◆ Work to complete: Copy out the lines starting with the one that contains "DOKUMENTY (369, 2494)" and continuing through the one that contains "Prohry Pöltenu a", both included, with no changes.

## begin Data shown

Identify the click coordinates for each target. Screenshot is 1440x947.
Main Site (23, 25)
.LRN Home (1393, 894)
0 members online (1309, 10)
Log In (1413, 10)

## end Data shown
## begin Data shown

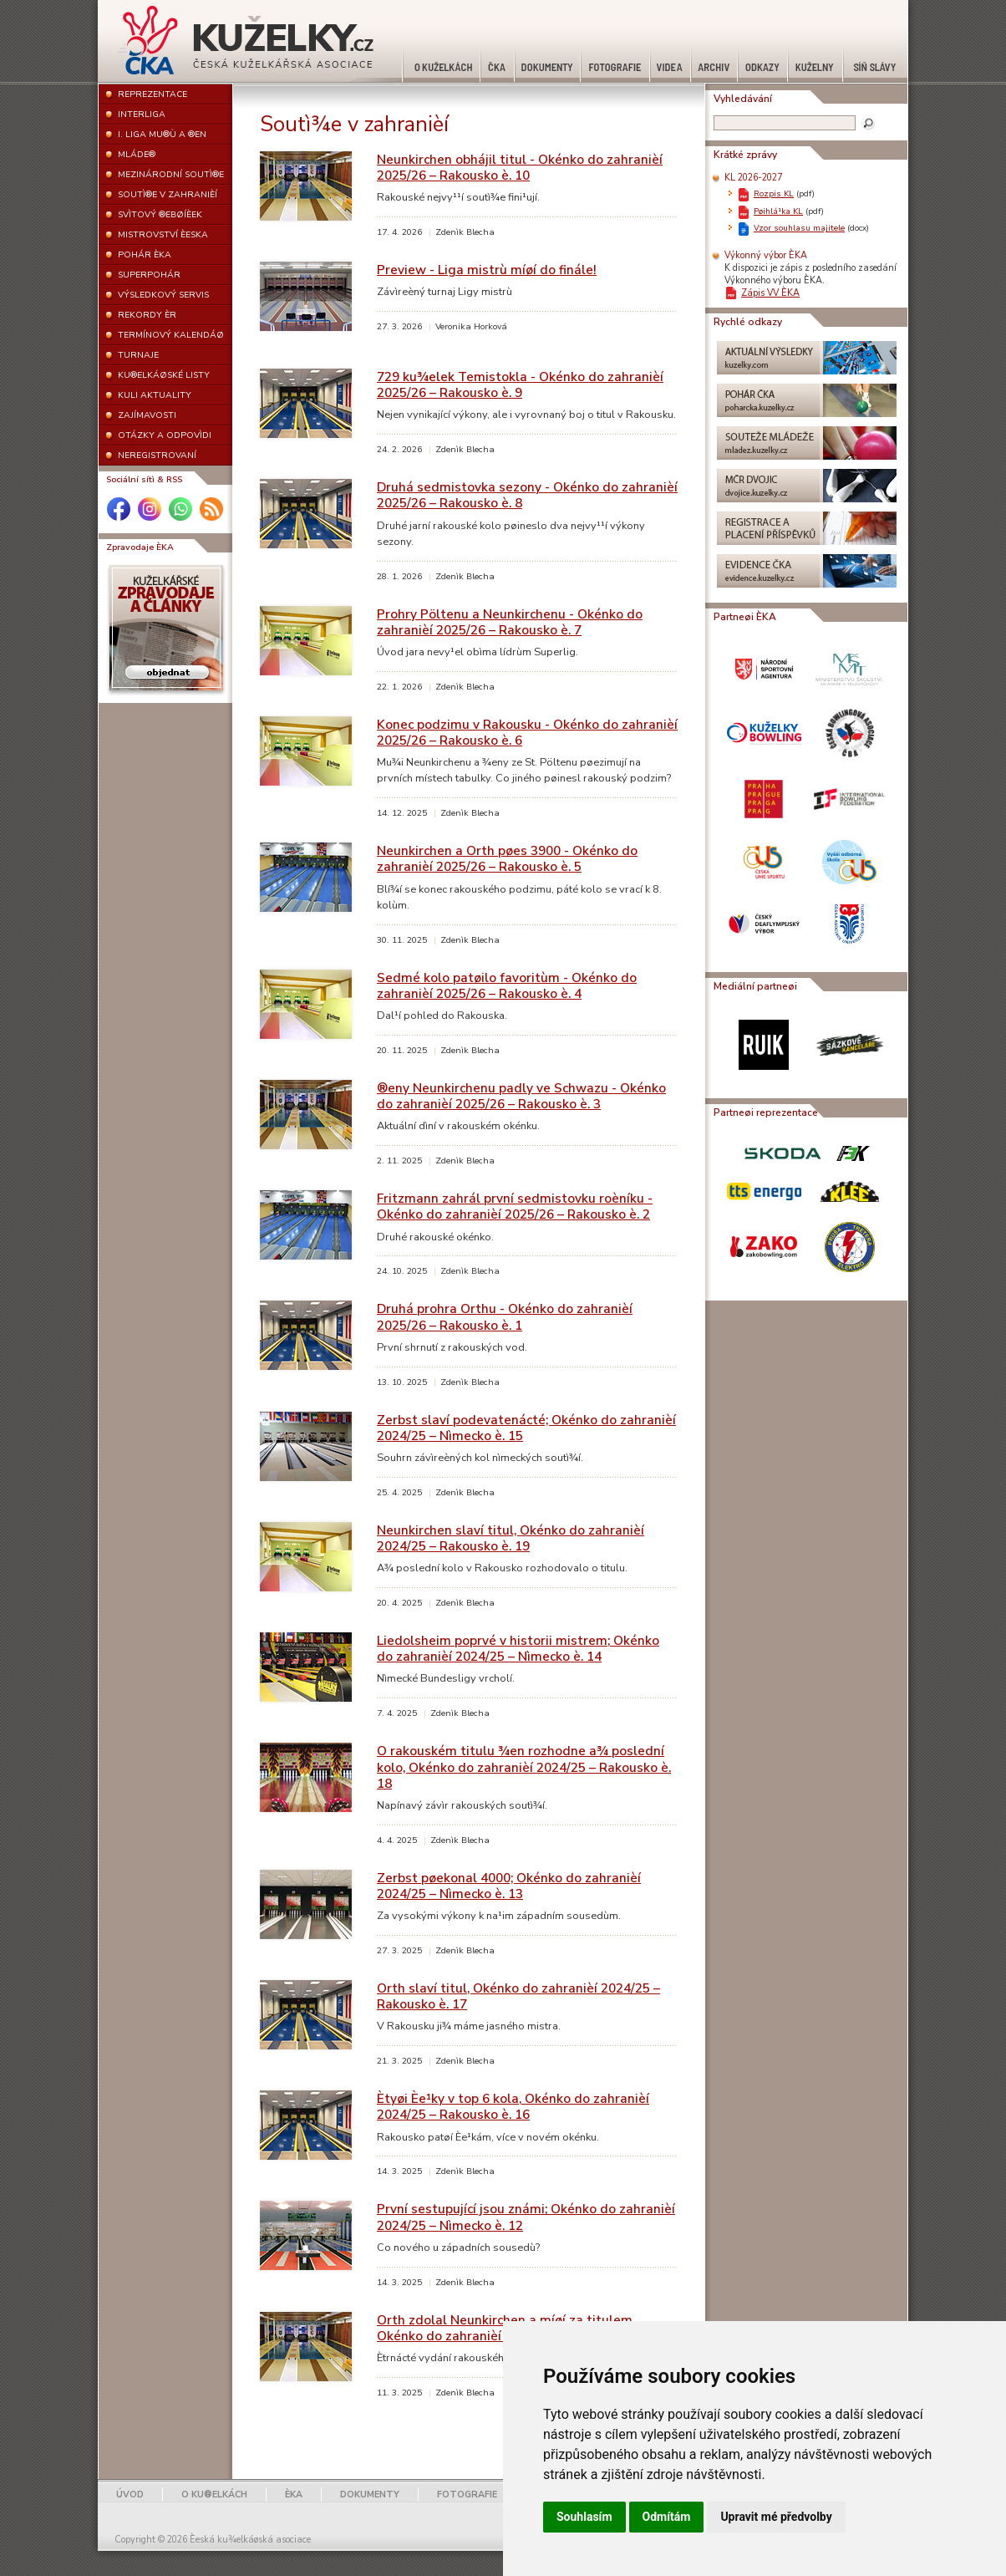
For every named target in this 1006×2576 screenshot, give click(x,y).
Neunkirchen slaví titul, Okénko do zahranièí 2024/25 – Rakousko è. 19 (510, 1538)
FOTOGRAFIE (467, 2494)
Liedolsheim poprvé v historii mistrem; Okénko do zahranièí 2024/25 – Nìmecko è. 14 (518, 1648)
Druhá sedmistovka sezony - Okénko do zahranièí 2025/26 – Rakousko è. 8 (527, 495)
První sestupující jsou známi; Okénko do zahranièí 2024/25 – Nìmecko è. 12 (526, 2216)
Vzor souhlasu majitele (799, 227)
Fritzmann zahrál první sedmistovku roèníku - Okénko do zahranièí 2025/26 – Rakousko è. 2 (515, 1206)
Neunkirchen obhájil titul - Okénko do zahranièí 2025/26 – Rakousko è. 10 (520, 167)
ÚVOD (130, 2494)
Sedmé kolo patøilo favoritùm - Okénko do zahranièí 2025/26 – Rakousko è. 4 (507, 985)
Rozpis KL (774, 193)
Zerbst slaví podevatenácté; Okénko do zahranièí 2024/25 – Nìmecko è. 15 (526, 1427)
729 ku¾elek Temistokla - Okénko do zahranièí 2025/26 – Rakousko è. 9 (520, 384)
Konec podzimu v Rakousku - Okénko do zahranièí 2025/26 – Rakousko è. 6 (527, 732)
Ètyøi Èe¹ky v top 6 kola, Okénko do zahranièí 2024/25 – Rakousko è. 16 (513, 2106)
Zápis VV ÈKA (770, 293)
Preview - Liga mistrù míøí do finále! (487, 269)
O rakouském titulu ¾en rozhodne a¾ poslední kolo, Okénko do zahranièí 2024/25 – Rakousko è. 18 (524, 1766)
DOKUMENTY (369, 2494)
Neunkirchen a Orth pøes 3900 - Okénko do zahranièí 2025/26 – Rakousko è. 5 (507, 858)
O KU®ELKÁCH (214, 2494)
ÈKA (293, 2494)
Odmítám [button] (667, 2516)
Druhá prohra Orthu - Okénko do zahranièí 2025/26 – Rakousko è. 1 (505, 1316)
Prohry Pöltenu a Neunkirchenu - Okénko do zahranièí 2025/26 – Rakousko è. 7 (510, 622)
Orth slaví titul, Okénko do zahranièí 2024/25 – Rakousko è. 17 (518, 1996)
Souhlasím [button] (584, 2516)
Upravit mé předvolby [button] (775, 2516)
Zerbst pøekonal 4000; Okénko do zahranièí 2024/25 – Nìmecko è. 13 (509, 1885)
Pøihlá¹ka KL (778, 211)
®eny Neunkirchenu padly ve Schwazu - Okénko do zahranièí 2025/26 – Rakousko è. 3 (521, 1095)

## end Data shown

◆ Response to this task:
DOKUMENTY (369, 2494)
Neunkirchen a Orth pøes 3900 - Okénko do zahranièí 2025/26 – Rakousko è. 5 (507, 858)
O KU®ELKÁCH (214, 2494)
ÈKA (293, 2494)
Odmítám [button] (667, 2516)
Druhá prohra Orthu - Okénko do zahranièí 2025/26 – Rakousko è. 1 (505, 1316)
Prohry Pöltenu a Neunkirchenu - Okénko do zahranièí 2025/26 – Rakousko è. 7 (510, 622)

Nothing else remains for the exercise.